Jean Egan, the founder and president of Long Beach BLAST, a nonprofit with the mission to improve the academic success and elevate the academic aspirations of at-risk children in the Long Beach community, summed it up best when she shared at the Board of Trustees' meeting, "CSU-community collaboration is fundamental to the achievement of the priorities that this group [Board of Trustees] and campus leadership have identified: college access, outreach to underserved populations, workforce development and improving the public good."

Our Center will ensure that the fundamental collaboration Jean spoke of will become the strong, innovative realities of our campuses and our communities. You can read more about the Center on our newly launched website.

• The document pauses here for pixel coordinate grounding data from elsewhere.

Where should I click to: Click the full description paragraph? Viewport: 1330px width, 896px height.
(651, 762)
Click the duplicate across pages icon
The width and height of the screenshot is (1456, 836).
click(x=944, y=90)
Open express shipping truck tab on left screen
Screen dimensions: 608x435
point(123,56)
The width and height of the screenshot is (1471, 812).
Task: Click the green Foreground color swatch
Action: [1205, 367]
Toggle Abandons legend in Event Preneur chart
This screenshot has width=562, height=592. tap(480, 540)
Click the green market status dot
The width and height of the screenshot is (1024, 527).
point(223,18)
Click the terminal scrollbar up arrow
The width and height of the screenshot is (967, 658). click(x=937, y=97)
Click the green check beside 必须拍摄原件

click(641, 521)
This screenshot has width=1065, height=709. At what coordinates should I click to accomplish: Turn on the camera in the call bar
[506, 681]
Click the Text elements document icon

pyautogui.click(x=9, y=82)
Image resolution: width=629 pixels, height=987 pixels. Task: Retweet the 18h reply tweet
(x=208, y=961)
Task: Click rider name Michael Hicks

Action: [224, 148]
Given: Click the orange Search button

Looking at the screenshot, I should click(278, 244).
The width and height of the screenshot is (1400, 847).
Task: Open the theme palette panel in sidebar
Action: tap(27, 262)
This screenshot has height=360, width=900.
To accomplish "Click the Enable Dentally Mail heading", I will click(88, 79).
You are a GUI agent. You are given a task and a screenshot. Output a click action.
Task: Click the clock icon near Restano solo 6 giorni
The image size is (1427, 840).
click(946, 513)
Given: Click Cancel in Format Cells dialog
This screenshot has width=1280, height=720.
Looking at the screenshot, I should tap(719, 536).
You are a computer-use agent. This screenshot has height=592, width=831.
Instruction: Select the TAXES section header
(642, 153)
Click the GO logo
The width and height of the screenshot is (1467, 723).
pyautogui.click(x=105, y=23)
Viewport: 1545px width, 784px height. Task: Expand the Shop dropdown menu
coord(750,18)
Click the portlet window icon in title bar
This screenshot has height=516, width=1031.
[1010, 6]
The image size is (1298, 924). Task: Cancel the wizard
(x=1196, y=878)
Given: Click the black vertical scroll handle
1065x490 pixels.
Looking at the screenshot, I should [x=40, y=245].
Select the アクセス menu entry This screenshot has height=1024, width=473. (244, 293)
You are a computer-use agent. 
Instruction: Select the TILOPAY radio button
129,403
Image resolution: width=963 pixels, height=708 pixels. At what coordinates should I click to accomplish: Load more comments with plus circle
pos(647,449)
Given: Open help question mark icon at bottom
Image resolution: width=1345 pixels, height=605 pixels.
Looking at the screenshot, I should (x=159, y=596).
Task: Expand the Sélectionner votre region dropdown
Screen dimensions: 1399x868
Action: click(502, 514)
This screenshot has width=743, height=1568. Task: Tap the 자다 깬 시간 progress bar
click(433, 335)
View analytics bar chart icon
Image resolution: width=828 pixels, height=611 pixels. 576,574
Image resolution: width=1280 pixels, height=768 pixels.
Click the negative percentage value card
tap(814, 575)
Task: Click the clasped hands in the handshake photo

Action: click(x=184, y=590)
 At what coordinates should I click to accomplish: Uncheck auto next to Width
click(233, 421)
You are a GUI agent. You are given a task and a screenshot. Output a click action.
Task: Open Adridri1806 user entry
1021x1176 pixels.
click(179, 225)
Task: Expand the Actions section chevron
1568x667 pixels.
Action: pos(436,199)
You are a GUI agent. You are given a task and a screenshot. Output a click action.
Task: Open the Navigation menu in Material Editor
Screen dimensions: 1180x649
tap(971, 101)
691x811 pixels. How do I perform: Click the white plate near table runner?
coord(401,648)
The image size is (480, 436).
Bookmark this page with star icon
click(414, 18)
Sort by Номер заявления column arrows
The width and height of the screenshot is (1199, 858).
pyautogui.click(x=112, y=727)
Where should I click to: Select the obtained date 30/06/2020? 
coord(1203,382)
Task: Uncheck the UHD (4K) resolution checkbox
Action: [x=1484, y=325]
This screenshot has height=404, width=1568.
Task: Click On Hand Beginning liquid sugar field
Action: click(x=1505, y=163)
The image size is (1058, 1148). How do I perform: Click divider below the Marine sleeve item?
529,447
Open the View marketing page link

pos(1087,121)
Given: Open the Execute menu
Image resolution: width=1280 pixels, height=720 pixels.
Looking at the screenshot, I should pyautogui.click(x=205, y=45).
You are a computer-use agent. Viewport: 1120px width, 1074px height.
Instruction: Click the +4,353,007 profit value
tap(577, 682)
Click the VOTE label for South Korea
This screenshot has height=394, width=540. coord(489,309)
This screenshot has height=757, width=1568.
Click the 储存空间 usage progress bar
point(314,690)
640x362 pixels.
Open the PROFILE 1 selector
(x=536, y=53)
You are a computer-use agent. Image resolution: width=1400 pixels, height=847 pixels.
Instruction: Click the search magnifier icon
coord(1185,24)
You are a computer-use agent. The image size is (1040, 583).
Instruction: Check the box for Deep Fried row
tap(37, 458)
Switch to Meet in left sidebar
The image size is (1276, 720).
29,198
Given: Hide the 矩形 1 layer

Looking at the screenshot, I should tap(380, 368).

Policy and Advocacy Corner

Nearly 100 San José State students participated in the CSU’s advocacy day rally on April 21st outside the state Capitol in Sacramento. The SJSU Associated Students were part of the day organized by the California State Student Association. At the Capitol, students participated in a march, rally and press conference. Representatives from the student government also spent the day talking to legislators, advocating for no budget cuts to higher education. 

The following day, Student Advocates for Higher Education (SAHE) hosted a campus march, press conference, and a first ever “Dream-In” to advocate for no budget cuts, no fee increases, and support for AB 540 students. More than 30 students camped out in front of the Tommie Smith and John Carlos statues, hoping that the dream of college would remain attainable for all students.

 Cal Poly San Luis Obispo students and faculty also advocated for the CSU, traveling to Sacramento on May 12 to meet with legislators as part of the budget advocacy campaign. Faculty members Lynne Slivovsky and Tom Trice traveled with the students to share stories to demonstrate the important role Cal Poly plays in preparing young people not only to enter the state's workforce, but also to act as engaged citizens who contribute at local, regional and state levels.

“Au Revoir, Season!”

"Au Revoir," the commonly-used French phrase best captures our sentiments as Season Eckardt leaves the Chancellor's Office, for it is not "good bye" but rather "till we see you again!" Season's career in community service learning and community engagement spans more than a decade, beginning with her involvement as a student at Cal Poly, San Luis Obispo, and continuing as a program coordinator and then administrative director at the Office of Community Service Learning in the Chancellor's Office. The CSU has been so fortunate to benefit from Season's many talents: her diplomacy; her ability to write, secure and implement new grants; her reflective and steadfast nature. Under her leadership, the CSU's efforts in community service learning grew into a much larger vision of community engagement. And so while we will miss Season's tremendous energy and talents in our everyday work, we know we will be seeing her again in the future doing remarkable things. Thank you, Season!